Une décennie de barbaries ont mis la Syrie et son peuple à terre. Un anéantissement auquel rien ne semble aujourd’hui pouvoir succéder.
La Syrie telle qu’on l’a connue n’existe plus. Le pays du grand poète Nizar Qabbani, dont le raffinement faisait la fierté du monde arabe, a disparu. Dix années de guerre civile ont disloqué son économie, sa démographie et sa sociologie. Un Syrien qui débarquerait aujourd’hui dans sa patrie, après une décennie d’absence, aurait probablement de la peine à la reconnaître. Et encore plus de peine à retenir ses larmes.
La moitié de la population a été déplacée, à l’intérieur ou à l’extérieur des frontières. Des localités entières ont été rayées de la carte. Dans chaque famille ou presque, on compte un ou plusieurs morts, invalides ou prisonniers. Le conflit syrien, de par sa magnitude, est l’événement emblématique de la brutalisation de notre monde, le marqueur du retour en force de la barbarie, en ce début de XXIe siècle.
Sur l’indice de développement humain des Nations unies, la Syrie a chuté de quarante places entre 2010 et 2020, passant du 111e au 151e rang sur 189. C’est peut-être cela le plus préoccupant. Les villes et les usines se reconstruisent en quelques années. Le capital humain, en revanche, nécessite des décennies pour se reconstituer.
L’avenir est d’autant plus noir qu’aucune solution ne se profile. Les prisons du régime ne désemplissent pas, les camps de réfugiés et de déplacés sont toujours aussi peuplés et le porte-monnaie de la population n’a, lui, jamais été aussi vide. Avec la dégringolade de la monnaie nationale, près de 90 % des foyers vivent désormais sous le seuil de pauvreté.
Un scrutin en carton-pâte
Certaines sanctions internationales, mal calibrées, et la faillite des banques libanaises, poumon des entrepreneurs syriens, ont un rôle dans ce désastre.
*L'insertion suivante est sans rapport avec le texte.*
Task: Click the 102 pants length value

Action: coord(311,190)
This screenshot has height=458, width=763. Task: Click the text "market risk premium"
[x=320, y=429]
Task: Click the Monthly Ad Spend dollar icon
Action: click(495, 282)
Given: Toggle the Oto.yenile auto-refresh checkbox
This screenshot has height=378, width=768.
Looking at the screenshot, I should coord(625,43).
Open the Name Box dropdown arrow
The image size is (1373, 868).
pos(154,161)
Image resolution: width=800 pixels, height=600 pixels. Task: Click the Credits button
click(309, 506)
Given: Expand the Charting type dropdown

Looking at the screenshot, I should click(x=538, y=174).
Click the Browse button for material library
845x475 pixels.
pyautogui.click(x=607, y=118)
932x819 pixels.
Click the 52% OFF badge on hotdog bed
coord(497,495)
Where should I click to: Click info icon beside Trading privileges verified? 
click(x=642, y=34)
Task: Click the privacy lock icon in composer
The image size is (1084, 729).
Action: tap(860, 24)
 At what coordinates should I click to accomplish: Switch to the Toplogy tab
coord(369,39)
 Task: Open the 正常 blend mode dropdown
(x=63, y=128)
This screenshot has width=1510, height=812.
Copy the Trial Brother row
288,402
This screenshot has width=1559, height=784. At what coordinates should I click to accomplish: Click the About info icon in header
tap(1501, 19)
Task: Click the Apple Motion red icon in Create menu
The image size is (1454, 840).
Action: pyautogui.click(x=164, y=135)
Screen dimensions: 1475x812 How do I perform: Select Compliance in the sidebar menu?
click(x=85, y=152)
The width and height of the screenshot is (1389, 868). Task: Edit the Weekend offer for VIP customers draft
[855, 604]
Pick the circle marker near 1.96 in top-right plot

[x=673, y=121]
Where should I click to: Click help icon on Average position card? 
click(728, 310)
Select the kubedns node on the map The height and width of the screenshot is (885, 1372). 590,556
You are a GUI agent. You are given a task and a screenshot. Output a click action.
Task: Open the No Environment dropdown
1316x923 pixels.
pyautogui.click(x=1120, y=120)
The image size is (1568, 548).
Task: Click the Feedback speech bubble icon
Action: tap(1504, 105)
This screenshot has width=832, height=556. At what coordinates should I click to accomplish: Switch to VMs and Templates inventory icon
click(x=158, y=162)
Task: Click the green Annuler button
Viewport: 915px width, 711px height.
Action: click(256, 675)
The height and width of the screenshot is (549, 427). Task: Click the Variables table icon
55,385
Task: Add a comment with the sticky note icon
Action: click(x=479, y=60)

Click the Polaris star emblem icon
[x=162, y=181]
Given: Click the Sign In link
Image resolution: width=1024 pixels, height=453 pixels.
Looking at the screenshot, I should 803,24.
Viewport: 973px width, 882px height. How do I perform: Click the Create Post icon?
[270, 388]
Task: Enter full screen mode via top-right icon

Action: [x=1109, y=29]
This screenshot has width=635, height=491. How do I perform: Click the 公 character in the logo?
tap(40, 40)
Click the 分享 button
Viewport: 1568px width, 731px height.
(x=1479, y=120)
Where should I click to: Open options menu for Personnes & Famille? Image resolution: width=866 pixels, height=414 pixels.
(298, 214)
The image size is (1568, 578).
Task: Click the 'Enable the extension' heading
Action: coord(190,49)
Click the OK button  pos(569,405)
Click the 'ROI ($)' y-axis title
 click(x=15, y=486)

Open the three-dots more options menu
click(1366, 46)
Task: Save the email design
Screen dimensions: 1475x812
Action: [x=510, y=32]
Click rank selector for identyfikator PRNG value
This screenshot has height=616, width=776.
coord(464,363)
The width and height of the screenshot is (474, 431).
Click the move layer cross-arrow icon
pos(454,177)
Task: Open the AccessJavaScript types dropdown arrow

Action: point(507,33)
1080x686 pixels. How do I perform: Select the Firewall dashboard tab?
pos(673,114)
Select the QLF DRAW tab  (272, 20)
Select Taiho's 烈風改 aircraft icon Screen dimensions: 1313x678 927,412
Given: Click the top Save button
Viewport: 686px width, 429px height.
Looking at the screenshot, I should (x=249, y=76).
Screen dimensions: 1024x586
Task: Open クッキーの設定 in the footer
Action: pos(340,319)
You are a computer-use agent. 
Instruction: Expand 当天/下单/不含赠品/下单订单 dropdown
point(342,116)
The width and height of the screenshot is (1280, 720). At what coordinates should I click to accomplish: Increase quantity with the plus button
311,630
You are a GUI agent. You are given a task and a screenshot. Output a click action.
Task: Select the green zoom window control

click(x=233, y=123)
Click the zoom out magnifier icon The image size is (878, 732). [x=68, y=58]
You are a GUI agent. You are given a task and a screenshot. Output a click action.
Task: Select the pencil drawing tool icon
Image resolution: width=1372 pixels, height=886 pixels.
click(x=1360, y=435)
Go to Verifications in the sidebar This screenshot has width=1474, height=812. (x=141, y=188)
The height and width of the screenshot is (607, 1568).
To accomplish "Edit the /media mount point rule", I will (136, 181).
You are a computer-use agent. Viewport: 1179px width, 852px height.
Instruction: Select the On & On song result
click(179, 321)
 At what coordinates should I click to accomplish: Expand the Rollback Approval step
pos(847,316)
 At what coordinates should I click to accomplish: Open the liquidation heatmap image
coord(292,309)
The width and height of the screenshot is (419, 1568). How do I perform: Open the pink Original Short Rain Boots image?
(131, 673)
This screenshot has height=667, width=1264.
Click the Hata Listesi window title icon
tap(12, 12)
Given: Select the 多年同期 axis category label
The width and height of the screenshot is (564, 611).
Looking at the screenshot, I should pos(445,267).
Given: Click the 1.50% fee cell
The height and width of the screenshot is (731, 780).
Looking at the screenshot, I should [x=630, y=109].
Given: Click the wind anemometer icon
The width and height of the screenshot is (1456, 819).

Mais le problème va bien au-delà. Le conflit a porté la nature prédatrice et mafieuse de l’économie syrienne à son paroxysme. Le moteur est cassé et, quelle que soit la quantité d’essence qu’on lui apporte, il ne redémarrera pas sans un gros travail d’assainissement.
Or le mécano en chef, Bachar Al-Assad, le président de la Syrie, n’a aucune intention de mettre les mains dans le cambouis. L’homme, qui a massacré son peuple pour défendre son trône, n’a aucune gêne à le voir faire la queue pendant des heures pour acheter du pain. Lors du scrutin présidentiel en carton-pâte prévu au printemps, il devrait s’octroyer un nouveau mandat de sept ans, plus que jamais persuadé que la Syrie lui appartient.
Dans l’un de ses poèmes, Cogitations du leader, Nizar Qabbani (1923-1998) avait raillé la vanité des despotes. Puisque la culture est peut-être le dernier ciment de cette nation en morceaux, c’est à ce texte qu’on laissera le dernier mot. « Chaque fois que j’envisage de quitter le pouvoir/Ma conscience me l’interdit… /Qui, après moi, gouvernera ces braves gens ? (…) / Qui les châtiera de quatre-vingt-dix coups de fouet ? /Qui les crucifiera sur les arbres ? /Qui leur imposera, sinon, de vivre comme les vaches ? /De mourir comme les vaches ? /Chaque fois que j’envisage de les quitter/Mes larmes se déploient comme un nuage ! /Je m’en remets alors à Dieu… /Et je décide d’enfourcher le peuple/Jusqu’au jour du Jugement dernier ! »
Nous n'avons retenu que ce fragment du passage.